Questa domenica si va al voto in Sardegna. O meglio: questa domenica tutti siamo invitati ad andare al voto per rinnovare il Consiglio Regionale e per eleggere il Presidente della Regione.
Il voto non piace agli italiani in generale e ai sardi in particolare: nelle ultime elezioni politiche il calo è stato vertiginoso, con neppure il 64% di affluenza. Nelle Regionali del 2019 andò a votare circa il 54% dei sardi.
Significa che il Presidente fu scelto da poco più di un quarto degli aventi diritto: il 25% del totale dei maggiorenni in Sardegna.

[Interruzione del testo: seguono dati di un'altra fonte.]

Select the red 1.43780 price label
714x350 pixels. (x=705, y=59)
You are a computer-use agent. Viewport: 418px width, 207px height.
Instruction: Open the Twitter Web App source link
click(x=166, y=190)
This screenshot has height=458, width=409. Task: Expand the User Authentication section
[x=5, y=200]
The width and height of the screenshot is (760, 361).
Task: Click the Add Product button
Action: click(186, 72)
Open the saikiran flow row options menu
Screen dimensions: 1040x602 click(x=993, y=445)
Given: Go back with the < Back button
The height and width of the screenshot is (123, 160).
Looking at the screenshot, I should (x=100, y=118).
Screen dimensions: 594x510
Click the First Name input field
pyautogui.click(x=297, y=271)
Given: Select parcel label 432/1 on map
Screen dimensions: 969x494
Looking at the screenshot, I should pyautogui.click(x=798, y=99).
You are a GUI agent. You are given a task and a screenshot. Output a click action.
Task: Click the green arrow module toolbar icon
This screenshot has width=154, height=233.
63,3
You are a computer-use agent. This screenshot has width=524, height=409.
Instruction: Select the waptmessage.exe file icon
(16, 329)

Certo con questi numeri è facile lamentarsi del cattivo governo da una parte ed è facile rivendicare il buon governo dall’altra. La realtà è che la nostra società spesso pensa di non poter cambiare le cose attraverso il voto, le persone sono stanche, disilluse, disincantate, non credono di poter esprimere e costruire un cambiamento con la partecipazione alle elezioni e con la scelta di persone idonee a rappresentarli.
Questi ultimi cinque anni sono stati investiti in pieno dalla pandemia di Covid 19, ma sono anche stati anni in cui si è potuto contare sulla progettazione del PNRR per ridare nuovo impulso all’economia e non solo.

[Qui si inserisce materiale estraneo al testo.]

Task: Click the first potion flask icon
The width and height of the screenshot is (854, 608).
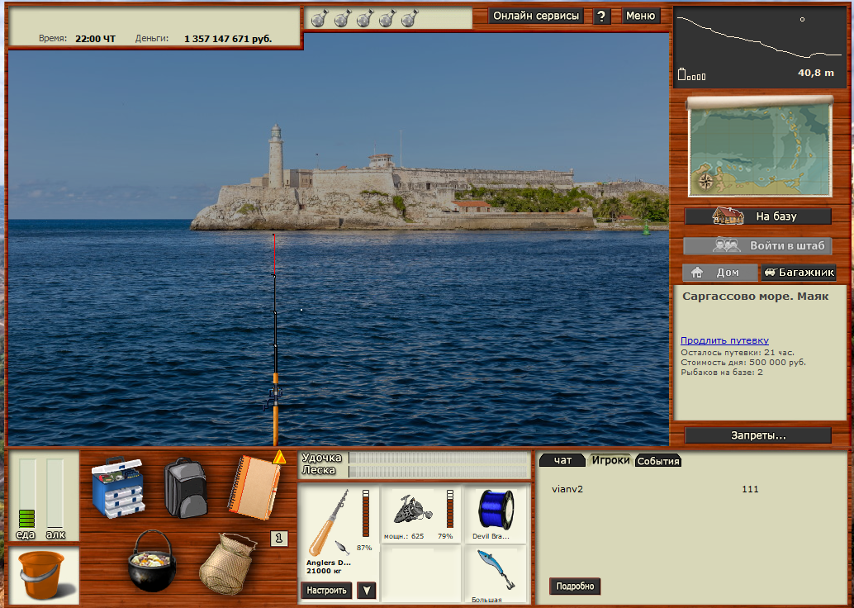Action: coord(320,18)

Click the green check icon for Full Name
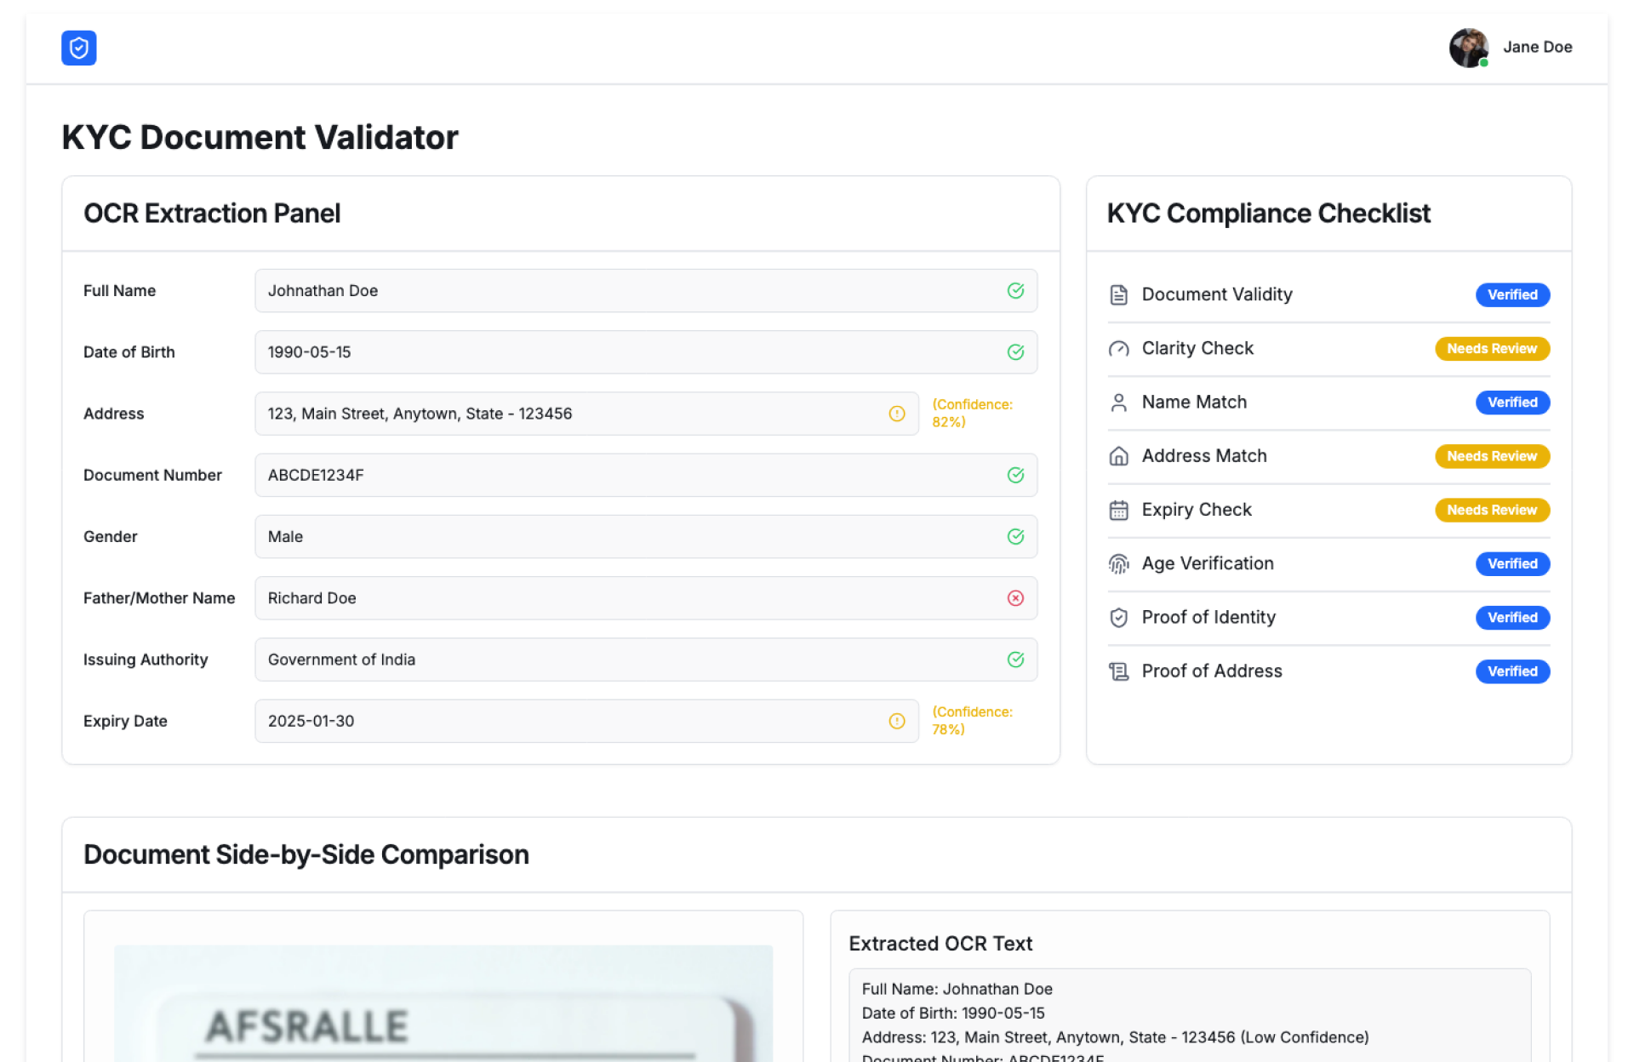coord(1015,291)
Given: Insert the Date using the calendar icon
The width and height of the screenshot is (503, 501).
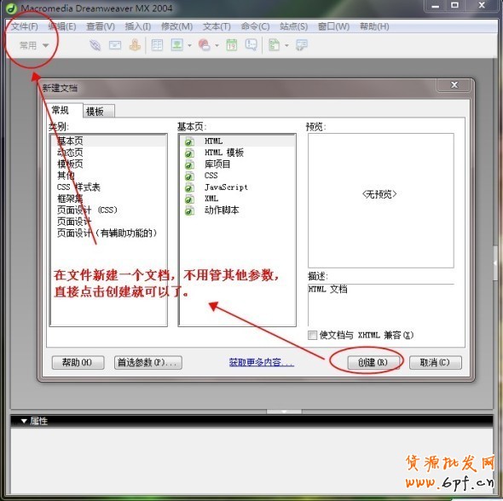Looking at the screenshot, I should point(232,45).
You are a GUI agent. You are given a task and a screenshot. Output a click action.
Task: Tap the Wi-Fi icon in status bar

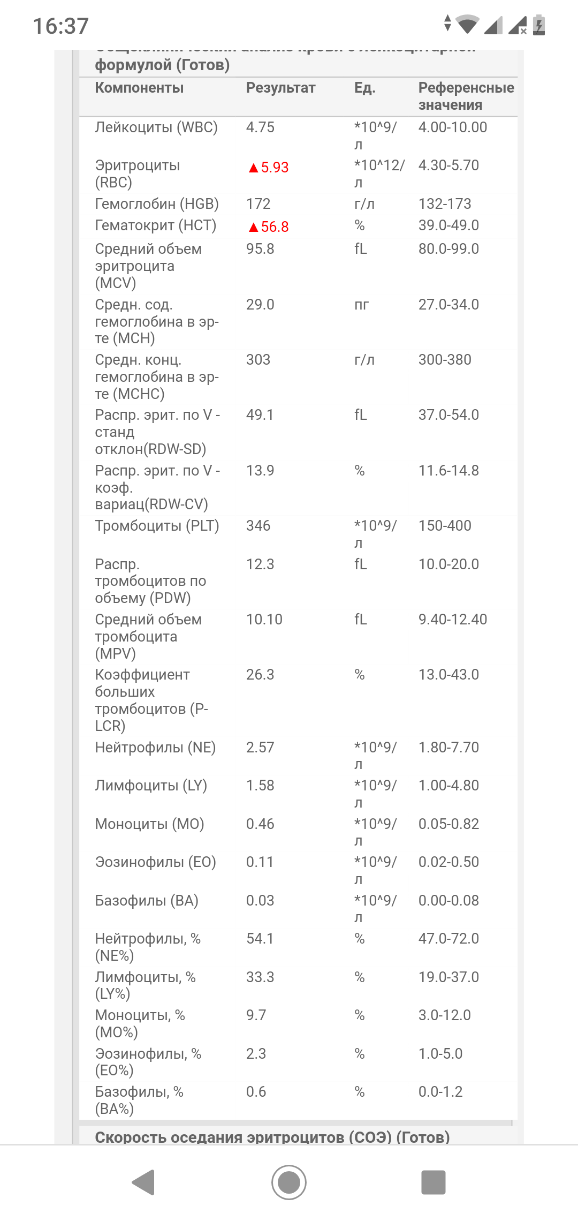(468, 25)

Quest’anno la scelta ricade su quattro candidati, i quali, al netto delle foto opportunity con personaggi che possono accreditarli in questa o quell’altra area della società, rappresentano una fetta più o meno consistente del mondo politico e partitico della Regione.
La complessità della società attuale non vede di buon occhio l’espressione di un partito unico che rappresenti le istanze dei cattolici, e forse è meglio così: ovunque siamo lievito e non pasta (per quanto a leggere certi programmi sembrerebbe che neppure il lievito riesca a rimanere vivo, ma non si sa mai).
Certamente ci sono da segnalare a tutti alcune priorità, che ho racchiuso in un decalogo (si parva licet):
1) Improrogabilità della questione abitativa: AREA non riesce a sviluppare un progetto di edilizia pubblica che risponda alle esigenze della nostra Isola. Il rincaro degli affitti, la difficoltà negli accessi e nei pagamenti dei mutui casa non permettono ai giovani di mettere su famiglia e impediscono di tornare in Sardegna a coloro che vogliono farlo;
2) Educazione, formazione, dispersione scolastica: la povertà educativa (con una significativa presenza di NEET) e la dispersione non solo esplicita (abbandoni) ma anche implicita (competenze inadeguate e scarsamente competitive) rende i nostri giovani inadatti ad inserirsi nel mondo del lavoro, e spesso anche a curarsi di sé stessi; la fragilità del sistema formativo professionale fa sì che manchino figure formate per le aziende del territorio;
3) La situazione delle carceri sarde, sia per le persone ristrette e sia per il personale: mancano direttori, mancano agenti di polizia penitenziaria, mancano educatori, medici. Manca un progetto serio di accompagnamento per il recupero alla socialità di chi ha sbagliato e paga il proprio debito con la giustizia;
4) La situazione delle donne (personale, lavorativa, formativa, familiare): le donne in Sardegna lavorano ancora troppo poco, perché talvolta è difficilissimo quando non impossibile conciliare il lavoro fuori casa con le esigenze della famiglia.
5) La creazione di adeguate politiche di supporto al lavoro povero (i dati dell’ultimo Rapporto di Caritas Sardegna sul lavoro non-standard sono un buon punto di partenza);
6) La situazione delle comunità di recupero da dipendenze, non adeguatamente supportate dalla Regione e la situazione della sanità, a partire dal numero di medici di famiglia e pediatri;
7) L’attenzione alle aree rurali e alle aree spopolate e poco urbanizzate dell’Isola;
8) La situazione dell’industria: Cagliari, Portovesme, San Gavino, Villacidro, ma non solo;
9) L’inquinamento ambientale;
10) Infine: la soluzione del problema dei campi dove sono confinate le famiglie di etnia Rom, e una adeguata politica di inclusione sociale per loro e con loro.
Chiunque governi la Sardegna dopo il 25 febbraio non può non misurarsi con questi problemi.
Andiamo a votare per scegliere persone capaci, rigorose, desiderose di lavorare per il bene comune. Ce ne sono ancora, e noi dobbiamo avere fiducia.